Vue satellite du Centre Spatial Guyanais

Vue satellite du Centre Spatial Guyanais, un port spatial européen au nord-ouest de Kourou en Guyane française, un territoire d’outre-mer de la France en Amérique du Sud. Opérationnel depuis 1968, il convient comme emplacement pour un spatioport, en raison de sa situation équatoriale et de la mer ouverte à l’est.

Plan des principales installations du Centre Spatial Guyanais.

L’Agence spatiale européenne (ASE), l’Agence de l’Union européenne pour le programme spatial (EUSPA), l’agence spatiale française CNES (Centre national d’études spatiales) et les sociétés commerciales Arianespace et Azercosmos effectuent des lancements depuis Kourou. Il a été utilisé par l’ASE pour envoyer des fournitures à la Station spatiale internationale à l’aide du véhicule automatique de transfert européen (ATV).

Le Centre Spatial Guyanais est considéré comme ayant un emplacement souhaitable pour un spatioport en raison de sa géographie suivante :

  • Parce qu’il est près de l’équateur, moins d’énergie est nécessaire pour manœuvrer un vaisseau spatial sur une orbite géostationnaire équatoriale.
  • Il a une mer ouverte à l’est, ce qui réduit le risque que des étages inférieurs de roquettes et de débris provenant d’échecs de lancement tombent sur ou à proximité d’habitations humaines. Les fusées se lancent vers l’est pour profiter du moment cinétique fourni par la rotation de la Terre.
Plan détaillé des installations destinées à la préparation et au lancement des lanceurs Ariane 5 (ELA 3) et Vega (ELV).

Kourou est situé à environ 500 km au nord de l’équateur, à une latitude de 5°. C’est une idée fausse que le principal avantage du lancement d’une fusée depuis l’équateur est le coup de pouce supplémentaire fourni par la vitesse de rotation de la Terre. Par exemple, l’impulsion vers l’est fournie par la rotation de la Terre est d’environ 463 m/s au Centre spatial guyanais, en comparaison avec environ 406 m/s avec les spatioports de la base de lancement de Cap Canaveral et du centre spatial Kennedy sur la côte est des États-Unis, qui ont une latitude plus élevée. Cela signifie que les fusées ont besoin d’environ 60 m/s de plus de delta-v pour atteindre l’orbite terrestre basse depuis Cap Canaveral, ce qui est un inconvénient insignifiant.

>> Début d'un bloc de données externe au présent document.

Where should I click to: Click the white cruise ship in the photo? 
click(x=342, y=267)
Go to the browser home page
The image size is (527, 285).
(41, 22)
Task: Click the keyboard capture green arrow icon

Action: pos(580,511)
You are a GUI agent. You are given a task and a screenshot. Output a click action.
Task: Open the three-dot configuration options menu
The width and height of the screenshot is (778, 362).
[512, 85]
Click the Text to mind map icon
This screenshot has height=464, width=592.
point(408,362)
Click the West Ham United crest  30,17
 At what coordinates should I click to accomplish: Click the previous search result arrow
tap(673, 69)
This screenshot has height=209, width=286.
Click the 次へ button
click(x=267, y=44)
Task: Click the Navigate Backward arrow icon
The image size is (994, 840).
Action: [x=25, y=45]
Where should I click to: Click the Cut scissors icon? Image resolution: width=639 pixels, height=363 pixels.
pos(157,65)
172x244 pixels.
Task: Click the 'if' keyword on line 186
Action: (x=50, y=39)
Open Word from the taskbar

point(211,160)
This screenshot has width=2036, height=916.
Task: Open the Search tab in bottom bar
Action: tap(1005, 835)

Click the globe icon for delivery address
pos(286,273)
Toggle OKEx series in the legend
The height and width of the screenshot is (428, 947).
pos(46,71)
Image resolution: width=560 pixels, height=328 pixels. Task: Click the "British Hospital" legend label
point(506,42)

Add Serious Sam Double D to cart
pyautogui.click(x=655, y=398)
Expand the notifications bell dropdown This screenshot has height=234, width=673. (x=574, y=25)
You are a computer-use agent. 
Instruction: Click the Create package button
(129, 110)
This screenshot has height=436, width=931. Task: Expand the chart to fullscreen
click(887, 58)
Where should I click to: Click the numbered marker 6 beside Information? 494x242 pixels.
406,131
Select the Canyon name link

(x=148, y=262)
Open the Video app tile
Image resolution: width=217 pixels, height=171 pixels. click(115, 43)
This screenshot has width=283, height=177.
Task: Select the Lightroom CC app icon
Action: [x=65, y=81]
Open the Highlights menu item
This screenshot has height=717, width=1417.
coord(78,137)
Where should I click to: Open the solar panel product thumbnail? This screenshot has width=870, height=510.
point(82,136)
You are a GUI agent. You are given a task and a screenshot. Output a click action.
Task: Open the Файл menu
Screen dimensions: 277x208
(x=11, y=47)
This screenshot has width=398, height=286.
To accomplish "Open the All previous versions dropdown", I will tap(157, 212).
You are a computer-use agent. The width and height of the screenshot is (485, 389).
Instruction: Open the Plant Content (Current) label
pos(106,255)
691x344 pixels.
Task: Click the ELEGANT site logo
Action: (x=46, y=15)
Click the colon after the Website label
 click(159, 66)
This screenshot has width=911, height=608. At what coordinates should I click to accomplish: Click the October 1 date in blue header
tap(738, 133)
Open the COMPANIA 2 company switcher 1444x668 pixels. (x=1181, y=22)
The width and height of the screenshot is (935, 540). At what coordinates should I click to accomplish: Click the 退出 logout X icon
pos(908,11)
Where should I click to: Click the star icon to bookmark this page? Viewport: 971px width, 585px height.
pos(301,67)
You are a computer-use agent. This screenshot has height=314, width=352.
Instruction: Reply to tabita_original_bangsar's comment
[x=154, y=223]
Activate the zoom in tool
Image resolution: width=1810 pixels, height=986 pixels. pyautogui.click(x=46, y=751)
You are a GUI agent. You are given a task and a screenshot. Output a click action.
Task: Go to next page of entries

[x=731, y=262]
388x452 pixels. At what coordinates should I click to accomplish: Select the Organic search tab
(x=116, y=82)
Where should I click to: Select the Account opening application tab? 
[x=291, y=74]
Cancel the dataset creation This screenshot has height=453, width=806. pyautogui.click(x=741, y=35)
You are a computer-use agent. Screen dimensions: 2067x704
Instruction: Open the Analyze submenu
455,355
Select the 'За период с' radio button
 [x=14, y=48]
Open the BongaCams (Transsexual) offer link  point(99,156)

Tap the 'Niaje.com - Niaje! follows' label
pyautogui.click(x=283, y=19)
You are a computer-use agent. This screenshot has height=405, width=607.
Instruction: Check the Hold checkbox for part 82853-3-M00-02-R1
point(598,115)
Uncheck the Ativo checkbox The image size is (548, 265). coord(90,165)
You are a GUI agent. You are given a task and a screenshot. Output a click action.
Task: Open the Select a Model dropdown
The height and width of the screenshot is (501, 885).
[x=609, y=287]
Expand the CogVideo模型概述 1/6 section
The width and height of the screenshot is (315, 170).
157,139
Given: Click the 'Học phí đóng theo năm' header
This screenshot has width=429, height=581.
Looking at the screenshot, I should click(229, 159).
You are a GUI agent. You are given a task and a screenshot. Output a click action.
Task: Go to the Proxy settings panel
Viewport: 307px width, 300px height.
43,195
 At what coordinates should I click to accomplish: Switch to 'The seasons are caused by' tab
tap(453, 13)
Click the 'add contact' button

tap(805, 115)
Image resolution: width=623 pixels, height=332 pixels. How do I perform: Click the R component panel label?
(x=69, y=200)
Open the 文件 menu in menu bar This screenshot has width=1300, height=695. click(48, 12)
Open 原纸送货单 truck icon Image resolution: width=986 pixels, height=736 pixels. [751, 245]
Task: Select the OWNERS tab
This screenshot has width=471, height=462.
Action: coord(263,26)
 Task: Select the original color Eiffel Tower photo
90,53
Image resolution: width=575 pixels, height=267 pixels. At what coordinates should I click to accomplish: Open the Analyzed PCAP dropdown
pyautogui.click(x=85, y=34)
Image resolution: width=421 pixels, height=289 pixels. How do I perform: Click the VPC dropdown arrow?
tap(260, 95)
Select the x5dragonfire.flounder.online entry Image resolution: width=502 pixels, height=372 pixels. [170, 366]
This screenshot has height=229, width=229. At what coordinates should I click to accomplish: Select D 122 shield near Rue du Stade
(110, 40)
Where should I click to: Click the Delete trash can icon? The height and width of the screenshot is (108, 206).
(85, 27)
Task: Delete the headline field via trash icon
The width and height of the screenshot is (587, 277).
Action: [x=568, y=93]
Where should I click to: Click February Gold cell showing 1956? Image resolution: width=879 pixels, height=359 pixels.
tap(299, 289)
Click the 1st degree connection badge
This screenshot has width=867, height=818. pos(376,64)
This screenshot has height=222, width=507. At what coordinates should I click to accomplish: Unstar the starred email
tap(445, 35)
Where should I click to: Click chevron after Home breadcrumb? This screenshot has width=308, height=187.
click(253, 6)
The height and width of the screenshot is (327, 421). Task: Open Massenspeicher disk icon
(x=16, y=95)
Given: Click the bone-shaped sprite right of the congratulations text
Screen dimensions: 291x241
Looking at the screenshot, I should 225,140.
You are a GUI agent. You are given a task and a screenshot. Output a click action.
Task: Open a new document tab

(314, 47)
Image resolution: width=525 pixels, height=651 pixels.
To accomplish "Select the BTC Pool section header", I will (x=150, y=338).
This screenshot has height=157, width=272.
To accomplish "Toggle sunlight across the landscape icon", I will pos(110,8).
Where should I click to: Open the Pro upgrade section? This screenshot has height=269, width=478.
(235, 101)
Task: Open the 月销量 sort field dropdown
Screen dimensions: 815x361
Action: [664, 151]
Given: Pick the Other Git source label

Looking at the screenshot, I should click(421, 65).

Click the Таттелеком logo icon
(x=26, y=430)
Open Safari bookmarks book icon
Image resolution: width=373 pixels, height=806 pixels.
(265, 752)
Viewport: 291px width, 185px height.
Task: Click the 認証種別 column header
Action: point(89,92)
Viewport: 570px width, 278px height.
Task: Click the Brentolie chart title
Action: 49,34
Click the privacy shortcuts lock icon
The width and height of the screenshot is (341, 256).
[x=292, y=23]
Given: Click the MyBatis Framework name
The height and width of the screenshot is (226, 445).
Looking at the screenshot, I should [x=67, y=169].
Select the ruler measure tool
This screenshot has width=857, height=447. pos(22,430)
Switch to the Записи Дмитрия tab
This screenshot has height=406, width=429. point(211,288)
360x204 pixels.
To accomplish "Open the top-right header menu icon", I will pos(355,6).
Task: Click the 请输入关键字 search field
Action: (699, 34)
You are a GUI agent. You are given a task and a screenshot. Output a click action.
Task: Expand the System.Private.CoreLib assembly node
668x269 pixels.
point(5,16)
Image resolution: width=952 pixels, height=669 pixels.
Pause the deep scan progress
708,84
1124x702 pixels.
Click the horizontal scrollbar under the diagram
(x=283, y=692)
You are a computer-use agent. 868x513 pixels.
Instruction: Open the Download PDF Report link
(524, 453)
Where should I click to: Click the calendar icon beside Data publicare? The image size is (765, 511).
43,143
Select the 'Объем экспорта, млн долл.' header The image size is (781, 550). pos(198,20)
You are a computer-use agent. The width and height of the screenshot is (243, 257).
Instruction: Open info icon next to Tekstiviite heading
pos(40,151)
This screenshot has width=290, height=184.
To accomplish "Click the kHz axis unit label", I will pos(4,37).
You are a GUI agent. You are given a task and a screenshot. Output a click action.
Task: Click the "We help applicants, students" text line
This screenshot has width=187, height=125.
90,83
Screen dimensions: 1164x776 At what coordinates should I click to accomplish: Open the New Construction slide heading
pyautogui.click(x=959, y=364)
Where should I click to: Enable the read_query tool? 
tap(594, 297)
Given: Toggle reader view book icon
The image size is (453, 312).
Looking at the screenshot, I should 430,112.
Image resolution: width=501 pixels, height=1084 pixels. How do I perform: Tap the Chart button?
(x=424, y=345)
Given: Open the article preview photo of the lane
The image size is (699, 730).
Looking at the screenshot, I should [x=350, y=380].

Le principal avantage de Kourou est que l’emplacement de lancement proche de l’équateur offre un avantage pour les lancements vers des orbites terrestres à faible inclinaison (ou géostationnaire) par rapport aux lancements depuis des spatioports à une latitude plus élevée. En effet, les fusées peuvent être lancées sur des orbites avec une inclinaison aussi faible que ~ 6 °. L’inclinaison la plus basse à laquelle une fusée de Cap Canaveral pourrait être lancée est de 28,5° (la latitude de Cap Canaveral). Le changement d’inclinaison consomme des quantités importantes de delta-v, la nécessité de modifier l’inclinaison de 28,5 ° affecte donc sérieusement la capacité d’une fusée à envoyer des satellites sur une orbite de transfert géostationnaire (GTO). En raison de ces phénomènes, des fusées Proton et Ariane 5 de taille similaire peuvent envoyer des charges utiles similaires sur une orbite terrestre basse (OTB). Cependant, le Proton, lancé depuis les hautes latitudes de Russie, ne peut envoyer que 6 270 kg vers GTO alors qu’une Ariane 5 lancée par Kourou peut envoyer plus de 10 000 kg vers GTO.